DATASET RECORDS:
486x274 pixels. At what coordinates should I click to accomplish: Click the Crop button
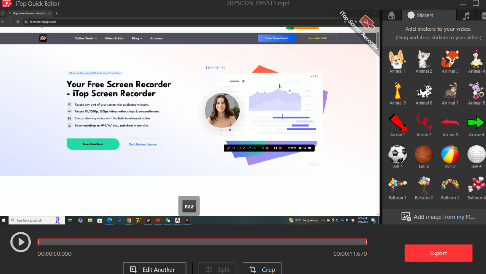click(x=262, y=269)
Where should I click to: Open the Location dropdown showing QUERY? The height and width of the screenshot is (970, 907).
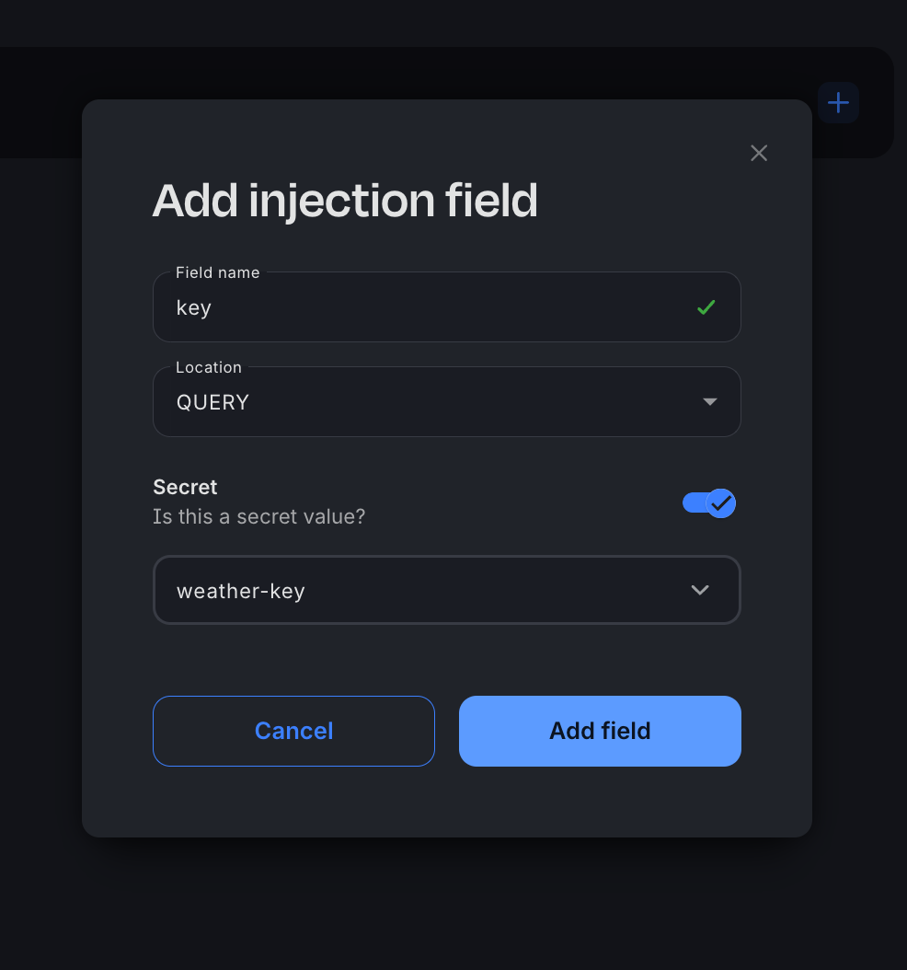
...
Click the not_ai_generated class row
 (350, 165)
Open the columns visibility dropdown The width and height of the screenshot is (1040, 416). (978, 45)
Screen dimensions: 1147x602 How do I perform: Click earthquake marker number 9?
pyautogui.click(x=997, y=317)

WORK INSTRUCTIONS:
Please repeat the lines of the material above exactly, starting with the line that contains "486x274 pixels. At" and ending with the line that contains "Where should I". Leave the pictures out.

EXERCISE RESULT:
486x274 pixels. At what coordinates should I click to accomplish: Click the Crop button
click(x=262, y=269)
Where should I click to: Open the Location dropdown showing QUERY? The height and width of the screenshot is (970, 907).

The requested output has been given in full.